> On Friday 09 November 2007 08:39:56 Timothy Shimmin wrote:
>> > You mention -L/-P is like chown.
>> > However, -P for getattr isn't about not walking symlinks
>> > to directories,
>> > it's about skipping symlinks altogether, right?
>
> Hmm, -L and -P define which files and directories are visited, and -h
defines
> whether we are looking at symlinks or the files they point to. The two
> concepts are orthogonal. -P is not about skipping symlinks, only
about not
> recursing into them.
>
Oh okay.
There is the concept of following the symlink for traversal versus
following the symlink to get the EA on.
So with -L should it just follow the symlink or look at the symlink first
and then follow it?
And will -h modify this behavior?
I'm still confused about the 1st difference in 062 output.
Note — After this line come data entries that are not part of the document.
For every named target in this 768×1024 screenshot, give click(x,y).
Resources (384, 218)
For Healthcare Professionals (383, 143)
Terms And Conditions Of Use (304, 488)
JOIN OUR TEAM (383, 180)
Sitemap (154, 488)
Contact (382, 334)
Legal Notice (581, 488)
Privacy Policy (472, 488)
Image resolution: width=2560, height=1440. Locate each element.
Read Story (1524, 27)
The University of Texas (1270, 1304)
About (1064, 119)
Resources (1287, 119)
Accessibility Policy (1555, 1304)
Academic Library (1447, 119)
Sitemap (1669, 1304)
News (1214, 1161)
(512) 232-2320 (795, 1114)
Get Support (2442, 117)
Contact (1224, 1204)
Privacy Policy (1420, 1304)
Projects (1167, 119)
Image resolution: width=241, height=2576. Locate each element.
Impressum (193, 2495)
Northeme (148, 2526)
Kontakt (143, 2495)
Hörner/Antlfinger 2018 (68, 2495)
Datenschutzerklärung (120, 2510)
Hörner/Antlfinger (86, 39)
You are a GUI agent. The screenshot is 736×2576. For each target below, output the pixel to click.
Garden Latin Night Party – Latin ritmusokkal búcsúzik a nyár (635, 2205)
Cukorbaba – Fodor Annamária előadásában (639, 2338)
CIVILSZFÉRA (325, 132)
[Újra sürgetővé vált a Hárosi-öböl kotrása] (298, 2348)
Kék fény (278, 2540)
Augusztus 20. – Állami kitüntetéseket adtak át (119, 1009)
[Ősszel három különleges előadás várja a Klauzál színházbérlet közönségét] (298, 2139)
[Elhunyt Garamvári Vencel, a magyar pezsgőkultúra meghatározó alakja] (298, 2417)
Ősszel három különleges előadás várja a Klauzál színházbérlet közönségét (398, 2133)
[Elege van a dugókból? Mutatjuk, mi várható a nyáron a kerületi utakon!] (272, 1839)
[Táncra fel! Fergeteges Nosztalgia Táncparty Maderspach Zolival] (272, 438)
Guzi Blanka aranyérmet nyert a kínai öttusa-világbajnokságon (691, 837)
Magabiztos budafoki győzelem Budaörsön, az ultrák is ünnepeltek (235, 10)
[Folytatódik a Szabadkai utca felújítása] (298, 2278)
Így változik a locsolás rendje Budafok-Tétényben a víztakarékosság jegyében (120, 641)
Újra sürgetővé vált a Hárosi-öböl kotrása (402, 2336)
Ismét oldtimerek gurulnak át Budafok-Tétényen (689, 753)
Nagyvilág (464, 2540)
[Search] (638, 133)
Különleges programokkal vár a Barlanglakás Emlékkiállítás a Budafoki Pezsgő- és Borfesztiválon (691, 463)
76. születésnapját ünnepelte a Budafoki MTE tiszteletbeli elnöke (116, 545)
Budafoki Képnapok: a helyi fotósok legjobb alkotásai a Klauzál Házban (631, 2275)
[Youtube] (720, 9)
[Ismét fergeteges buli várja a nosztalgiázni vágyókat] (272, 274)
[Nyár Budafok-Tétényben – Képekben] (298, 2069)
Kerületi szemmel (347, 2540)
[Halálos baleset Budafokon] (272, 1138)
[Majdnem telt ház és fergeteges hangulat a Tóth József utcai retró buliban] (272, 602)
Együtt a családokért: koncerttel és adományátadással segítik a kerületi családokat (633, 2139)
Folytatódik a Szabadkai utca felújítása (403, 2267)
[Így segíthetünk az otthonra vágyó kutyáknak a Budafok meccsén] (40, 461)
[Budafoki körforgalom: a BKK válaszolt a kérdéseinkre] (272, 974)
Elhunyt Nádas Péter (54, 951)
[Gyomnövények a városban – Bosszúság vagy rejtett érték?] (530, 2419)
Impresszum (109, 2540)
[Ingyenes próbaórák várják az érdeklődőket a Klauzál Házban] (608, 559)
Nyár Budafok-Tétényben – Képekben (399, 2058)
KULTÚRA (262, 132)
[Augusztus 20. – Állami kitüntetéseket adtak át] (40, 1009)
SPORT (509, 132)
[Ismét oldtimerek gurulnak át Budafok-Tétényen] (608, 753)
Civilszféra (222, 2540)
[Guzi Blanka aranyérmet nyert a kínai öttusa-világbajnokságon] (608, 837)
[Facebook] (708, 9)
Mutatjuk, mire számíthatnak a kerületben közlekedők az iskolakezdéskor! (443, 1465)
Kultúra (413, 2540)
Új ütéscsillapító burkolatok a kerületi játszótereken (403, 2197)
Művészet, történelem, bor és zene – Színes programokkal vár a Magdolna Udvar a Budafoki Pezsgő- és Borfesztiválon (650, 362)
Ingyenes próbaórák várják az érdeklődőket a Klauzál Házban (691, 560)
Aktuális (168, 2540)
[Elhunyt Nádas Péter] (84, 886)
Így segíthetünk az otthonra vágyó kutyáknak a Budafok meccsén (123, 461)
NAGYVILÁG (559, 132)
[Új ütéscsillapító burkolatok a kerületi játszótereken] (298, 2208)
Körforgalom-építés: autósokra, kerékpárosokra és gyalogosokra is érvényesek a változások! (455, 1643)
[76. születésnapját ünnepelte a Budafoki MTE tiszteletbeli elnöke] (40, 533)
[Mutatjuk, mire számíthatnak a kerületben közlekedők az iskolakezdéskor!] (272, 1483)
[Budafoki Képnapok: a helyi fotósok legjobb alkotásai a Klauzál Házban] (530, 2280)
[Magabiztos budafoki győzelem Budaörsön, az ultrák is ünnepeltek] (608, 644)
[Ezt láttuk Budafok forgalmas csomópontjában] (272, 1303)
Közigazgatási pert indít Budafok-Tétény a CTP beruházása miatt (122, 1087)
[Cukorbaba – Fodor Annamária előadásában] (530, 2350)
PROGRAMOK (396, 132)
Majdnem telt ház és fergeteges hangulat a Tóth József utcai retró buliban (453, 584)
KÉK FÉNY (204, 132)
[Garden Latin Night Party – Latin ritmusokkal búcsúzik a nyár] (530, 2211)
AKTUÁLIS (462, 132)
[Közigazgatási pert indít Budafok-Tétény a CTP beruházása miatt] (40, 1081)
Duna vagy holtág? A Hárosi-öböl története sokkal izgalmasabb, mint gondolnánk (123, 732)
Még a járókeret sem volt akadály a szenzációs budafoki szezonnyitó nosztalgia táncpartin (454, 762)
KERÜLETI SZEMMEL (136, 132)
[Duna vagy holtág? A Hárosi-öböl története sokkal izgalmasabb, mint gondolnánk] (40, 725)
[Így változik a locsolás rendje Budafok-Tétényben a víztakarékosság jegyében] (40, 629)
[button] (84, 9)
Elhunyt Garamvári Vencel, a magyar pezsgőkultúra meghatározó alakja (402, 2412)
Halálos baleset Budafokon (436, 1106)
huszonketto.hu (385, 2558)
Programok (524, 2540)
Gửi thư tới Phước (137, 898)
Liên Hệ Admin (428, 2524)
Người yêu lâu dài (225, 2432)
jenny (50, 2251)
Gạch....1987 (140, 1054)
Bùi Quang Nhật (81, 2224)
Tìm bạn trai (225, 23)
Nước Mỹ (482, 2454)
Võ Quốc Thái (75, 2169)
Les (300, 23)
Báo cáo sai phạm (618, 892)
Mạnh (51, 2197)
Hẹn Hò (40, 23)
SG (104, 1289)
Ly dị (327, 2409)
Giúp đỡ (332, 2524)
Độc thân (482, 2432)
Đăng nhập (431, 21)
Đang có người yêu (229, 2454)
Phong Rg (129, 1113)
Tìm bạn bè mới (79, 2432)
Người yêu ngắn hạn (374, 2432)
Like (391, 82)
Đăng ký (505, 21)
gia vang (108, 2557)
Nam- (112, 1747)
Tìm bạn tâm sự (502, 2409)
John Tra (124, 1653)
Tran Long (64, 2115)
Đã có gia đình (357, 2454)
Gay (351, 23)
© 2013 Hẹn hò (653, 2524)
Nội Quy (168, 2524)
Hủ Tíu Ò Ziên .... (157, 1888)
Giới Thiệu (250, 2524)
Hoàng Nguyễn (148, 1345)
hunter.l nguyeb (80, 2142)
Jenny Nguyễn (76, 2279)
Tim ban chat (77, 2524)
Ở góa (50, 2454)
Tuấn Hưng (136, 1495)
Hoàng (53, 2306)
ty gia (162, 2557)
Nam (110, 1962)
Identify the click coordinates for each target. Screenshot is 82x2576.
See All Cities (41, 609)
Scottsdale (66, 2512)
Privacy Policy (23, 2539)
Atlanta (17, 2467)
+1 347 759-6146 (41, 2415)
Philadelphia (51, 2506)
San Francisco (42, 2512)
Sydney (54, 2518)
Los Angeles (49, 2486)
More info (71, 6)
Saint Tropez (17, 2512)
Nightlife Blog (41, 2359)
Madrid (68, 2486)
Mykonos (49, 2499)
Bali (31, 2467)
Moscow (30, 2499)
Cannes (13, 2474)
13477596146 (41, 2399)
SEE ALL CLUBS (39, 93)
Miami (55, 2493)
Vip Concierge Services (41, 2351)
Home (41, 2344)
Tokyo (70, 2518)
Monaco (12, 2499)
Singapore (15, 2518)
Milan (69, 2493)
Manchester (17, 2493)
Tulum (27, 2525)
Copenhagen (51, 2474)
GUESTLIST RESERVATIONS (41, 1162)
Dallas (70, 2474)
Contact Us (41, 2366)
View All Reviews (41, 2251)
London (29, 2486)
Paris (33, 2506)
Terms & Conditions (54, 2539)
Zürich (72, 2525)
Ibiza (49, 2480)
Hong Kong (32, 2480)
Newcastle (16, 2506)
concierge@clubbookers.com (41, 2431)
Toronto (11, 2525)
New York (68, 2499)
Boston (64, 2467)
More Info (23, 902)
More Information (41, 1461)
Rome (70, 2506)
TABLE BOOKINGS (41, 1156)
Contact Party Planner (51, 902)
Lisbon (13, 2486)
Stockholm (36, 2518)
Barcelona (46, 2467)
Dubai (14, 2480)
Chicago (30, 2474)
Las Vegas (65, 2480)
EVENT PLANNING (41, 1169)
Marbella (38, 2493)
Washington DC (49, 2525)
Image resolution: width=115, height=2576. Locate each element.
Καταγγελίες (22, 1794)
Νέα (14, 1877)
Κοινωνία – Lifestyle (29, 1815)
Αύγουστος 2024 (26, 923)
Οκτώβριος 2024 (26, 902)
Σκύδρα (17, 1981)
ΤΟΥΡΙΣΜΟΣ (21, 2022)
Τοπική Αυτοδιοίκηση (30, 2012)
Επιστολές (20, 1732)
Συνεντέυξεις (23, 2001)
I wonder if the man pages can be clarified in this area :)
--Tim
Okay, looked at the code.
---
no -h => stat, getxattr, listxattr
-h => lstat, lgetxattr, llistxattr
-P => skip symlinks (as soon as see them, then return from place in walk)
-L => process symlink and then opendir on symlink (hence follow/traverse it)
default => -L for argument (depth==1) and -P for subdirs (depth>1)
----
This was different than my intuition.
I am happy with -h.
For -P, I was expecting it to process symlink but not follow/traverse it,
I wouldn't think it should just skip them altogether (I realise the
man page says that).
For -L, I wasn't sure if it should process it first and then traverse
or simply just traverse.
So were these your intentions?
If so, the code seems to follow them but it would be nicer to
have more explanation in the man page.